The program uses modern **RDKit** fingerprint generators (Morgan, Feature Morgan, MACCS, RDK, AtomPair, Torsion, Pattern) to compute molecular similarity, and provides both **interactive visualization** and **Excel export** options.

---

The program needs pandas, numpy, rdkit, xlrd, openpyxl, nbformat and plotly.express libraries

Example on an input file https://www.mdpi.com/article/10.3390/ijms23010259/s1 from Macip G, Garcia-Segura P, Mestres-Truyol J, Saldivar-Espinoza B, Pujadas G, Garcia-Vallvé S. A Review of the Current Landscape of SARS-CoV-2 Main Protease Inhibitors: Have We Hit the Bullseye Yet?
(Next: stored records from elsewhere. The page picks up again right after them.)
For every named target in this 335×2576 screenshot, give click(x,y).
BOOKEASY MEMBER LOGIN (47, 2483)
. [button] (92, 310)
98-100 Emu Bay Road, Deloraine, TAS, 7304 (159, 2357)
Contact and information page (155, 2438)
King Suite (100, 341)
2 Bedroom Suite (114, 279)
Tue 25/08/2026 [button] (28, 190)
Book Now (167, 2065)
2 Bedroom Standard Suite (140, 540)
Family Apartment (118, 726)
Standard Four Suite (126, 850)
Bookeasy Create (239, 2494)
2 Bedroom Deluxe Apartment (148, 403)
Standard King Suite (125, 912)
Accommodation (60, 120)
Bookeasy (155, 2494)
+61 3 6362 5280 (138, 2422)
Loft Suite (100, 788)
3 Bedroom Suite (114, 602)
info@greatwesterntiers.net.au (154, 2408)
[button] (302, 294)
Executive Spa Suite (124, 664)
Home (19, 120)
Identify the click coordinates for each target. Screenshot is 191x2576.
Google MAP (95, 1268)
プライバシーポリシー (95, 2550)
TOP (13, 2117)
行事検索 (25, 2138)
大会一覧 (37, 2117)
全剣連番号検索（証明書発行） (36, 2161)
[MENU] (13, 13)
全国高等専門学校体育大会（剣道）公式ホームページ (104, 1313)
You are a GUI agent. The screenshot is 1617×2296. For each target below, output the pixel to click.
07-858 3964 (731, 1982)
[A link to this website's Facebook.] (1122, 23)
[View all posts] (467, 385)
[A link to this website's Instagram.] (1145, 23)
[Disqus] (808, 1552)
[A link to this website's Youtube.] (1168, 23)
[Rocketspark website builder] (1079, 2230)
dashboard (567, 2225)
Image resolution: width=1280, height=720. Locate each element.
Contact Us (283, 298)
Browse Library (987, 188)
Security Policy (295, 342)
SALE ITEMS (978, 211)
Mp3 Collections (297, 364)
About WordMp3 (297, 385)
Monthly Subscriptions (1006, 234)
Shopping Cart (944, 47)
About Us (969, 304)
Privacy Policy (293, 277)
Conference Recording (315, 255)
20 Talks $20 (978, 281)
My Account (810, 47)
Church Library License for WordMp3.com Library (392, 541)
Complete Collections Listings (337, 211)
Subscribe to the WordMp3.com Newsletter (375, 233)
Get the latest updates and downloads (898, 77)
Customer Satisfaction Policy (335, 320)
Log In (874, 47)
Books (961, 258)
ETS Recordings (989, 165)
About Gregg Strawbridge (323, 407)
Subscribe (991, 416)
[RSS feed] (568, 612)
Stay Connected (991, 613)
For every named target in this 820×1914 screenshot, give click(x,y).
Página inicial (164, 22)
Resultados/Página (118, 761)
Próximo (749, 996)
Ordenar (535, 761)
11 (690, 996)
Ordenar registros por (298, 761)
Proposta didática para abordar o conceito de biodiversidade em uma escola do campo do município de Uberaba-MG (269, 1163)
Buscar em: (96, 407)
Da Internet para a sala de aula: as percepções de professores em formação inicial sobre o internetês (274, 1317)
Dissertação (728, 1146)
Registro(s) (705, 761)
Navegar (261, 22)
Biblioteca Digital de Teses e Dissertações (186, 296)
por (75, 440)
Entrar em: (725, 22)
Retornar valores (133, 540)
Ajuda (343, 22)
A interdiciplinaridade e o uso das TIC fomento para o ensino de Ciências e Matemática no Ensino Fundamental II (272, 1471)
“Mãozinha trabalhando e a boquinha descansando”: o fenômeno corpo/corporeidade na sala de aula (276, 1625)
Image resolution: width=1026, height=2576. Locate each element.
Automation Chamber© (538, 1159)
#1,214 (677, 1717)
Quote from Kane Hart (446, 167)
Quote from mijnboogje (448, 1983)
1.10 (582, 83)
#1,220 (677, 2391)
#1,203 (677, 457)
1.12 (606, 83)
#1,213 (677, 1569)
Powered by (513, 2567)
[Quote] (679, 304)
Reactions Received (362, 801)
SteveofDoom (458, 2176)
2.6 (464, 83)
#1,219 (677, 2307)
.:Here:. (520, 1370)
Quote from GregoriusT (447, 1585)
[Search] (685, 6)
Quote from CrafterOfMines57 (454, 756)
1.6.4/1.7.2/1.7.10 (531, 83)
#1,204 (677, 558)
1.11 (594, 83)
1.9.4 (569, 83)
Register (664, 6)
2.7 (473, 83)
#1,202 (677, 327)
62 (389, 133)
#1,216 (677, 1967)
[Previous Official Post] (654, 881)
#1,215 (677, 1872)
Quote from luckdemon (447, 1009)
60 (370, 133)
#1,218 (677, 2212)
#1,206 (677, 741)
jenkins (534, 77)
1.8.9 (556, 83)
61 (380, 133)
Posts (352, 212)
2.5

Int J Mol Sci. 2021 Dec 27;23(1):259. doi: 10.3390/ijms23010259

In [1]:
from activity_cliffs_utils import (
    fp_as_bitvect, generate_pairs,
    export_activity_cliffs_to_excel, show_molecule_table, mol_to_image_bytes, smiles_to_svg
)
from rdkit import Chem
import pandas as pd
import plotly.express as px

Compute activity Cliffs (pairs or groups of structurally similar compounds that are active against the same target but have large differences in potency) from an xls file containing a set of molecules. The columns "standardize_smiles", "PubMedID" and "pIC50" are mandatory. 
The program uses rdkit to compute Morgan fingerprints of each molecule. When the PubMedID is the same, for each pair of molecules a disparity value is calculated as disparity = pIC50_diff / (1 - tanimoto).

The program needs pandas, numpy, rdkit, xlrd, openpyxl, nbformat and plotly.express libraries

Example on an input file https://www.mdpi.com/article/10.3390/ijms23010259/s1 from Macip G, Garcia-Segura P, Mestres-Truyol J, Saldivar-Espinoza B, Pujadas G, Garcia-Vallvé S. A Review of the Current Landscape of SARS-CoV-2 Main Protease Inhibitors: Have We Hit the Bullseye Yet? Int J Mol Sci. 2021 Dec 27;23(1):259. doi: 10.3390/ijms23010259

In [2]:
# ---------- Main execution ----------

# Define which fingerprints you want to calculate
fp_types = ["morgan", "feature_morgan", "rdk", "maccs", "pattern", "atompair", "torsion"]
N_BITS = 2048
RADIUS = 2

# Read input data
df = pd.read_excel("M-pro_Inhibitors.xls")

# Compute fingerprints for all types
for fp_type in fp_types:
    col_name = f"fp_{fp_type}"
    print(f"Computing {fp_type} fingerprints...")
    df[col_name] = df["standardize_smiles"].apply(
        lambda x: fp_as_bitvect(Chem.MolFromSmiles(x), fp_type=fp_type, n_bits=N_BITS, radius=RADIUS)
        if Chem.MolFromSmiles(x) else None
    )

# Generate pairs and calculate disparities
fp_col= "feature_morgan" # Choose between "morgan", "feature_morgan", "rdk", "maccs", "pattern", "atompair", "torsion"
fp_col = f"fp_{fp_col}"
result_df = generate_pairs(df, group_col="PubMedID", fp_col=fp_col)
result_df = result_df.sort_values(by="Disparity", ascending=False)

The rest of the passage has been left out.